DJ Lagarde: EZB braucht noch mehr Informationen über Schock
Von Hans Bentzien
DOW JONES--EZB-Präsidentin Christine Lagarde hat sich vor dem Hintergrund des Iran-Kriegs und des damit einhergehenden Energiepreisschocks für eine abwartende Haltung der Europäischen Zentralbank (EZB) ausgesprochen. In einer Rede anlässlich des 75-jährigen Bestehens des Bundesverbands deutscher Banken (BdB) verwies sie laut veröffentlichtem Redetext auf die Unsicherheit darüber, wie lange der Schock anhalten werde und wie sich die höheren Energiepreise auf andere Preise auswirken würden und sagte: "Diese doppelte Ungewissheit über die Dauer des Schocks und das Ausmaß der Weitergabe spricht dafür, mehr Informationen zu sammeln, bevor wir endgültige Schlussfolgerungen für unsere Geldpolitik ziehen."
Die nächste Zinsentscheidung steht am 30. April an. Analysten und Marktteilnehmer rechnen überwiegend damit, dass die EZB ihrem Leitzins bei 2,00 Prozent belassen wird. ESTR-Forwards preisen auch für Juni eine Zinsanhebung um 25 Basispunkte nur zu gut 60 Prozent ein.
Lagarde verwies darauf, dass die Spot- und Terminkurse für Öl derzeit über den Annahmen des Basisszenarios der EZB lägen, dass aber die Märkte darauf zu wetten schienen, dass die Störung von kurzer Dauer sein werde. "Die europäischen Erdgaspreise liegen unter unserem Basisszenario, was unter anderem den Wechsel von Gas zu Kohle in Asien und das relativ milde Wetter in China widerspiegelt", fügte sie hinzu.
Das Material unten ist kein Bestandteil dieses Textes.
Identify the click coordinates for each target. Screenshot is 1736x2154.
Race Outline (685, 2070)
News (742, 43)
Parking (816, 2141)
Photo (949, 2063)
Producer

Falls der Konflikt schnell gelöst werde, könnte sich der direkte Energiepreisschock am unteren Ende der Erwartungen bewegen - und die wirtschaftlichen Auswirkungen blieben begrenzt.
"Der Ausblick bleibt jedoch fragil - und schlechtere Verläufe sind nach wie vor möglich", warnte sie zugleich. Die EZB müsse bereit sein zu handeln, sobald sei über die erforderlichen Informationen verfüge.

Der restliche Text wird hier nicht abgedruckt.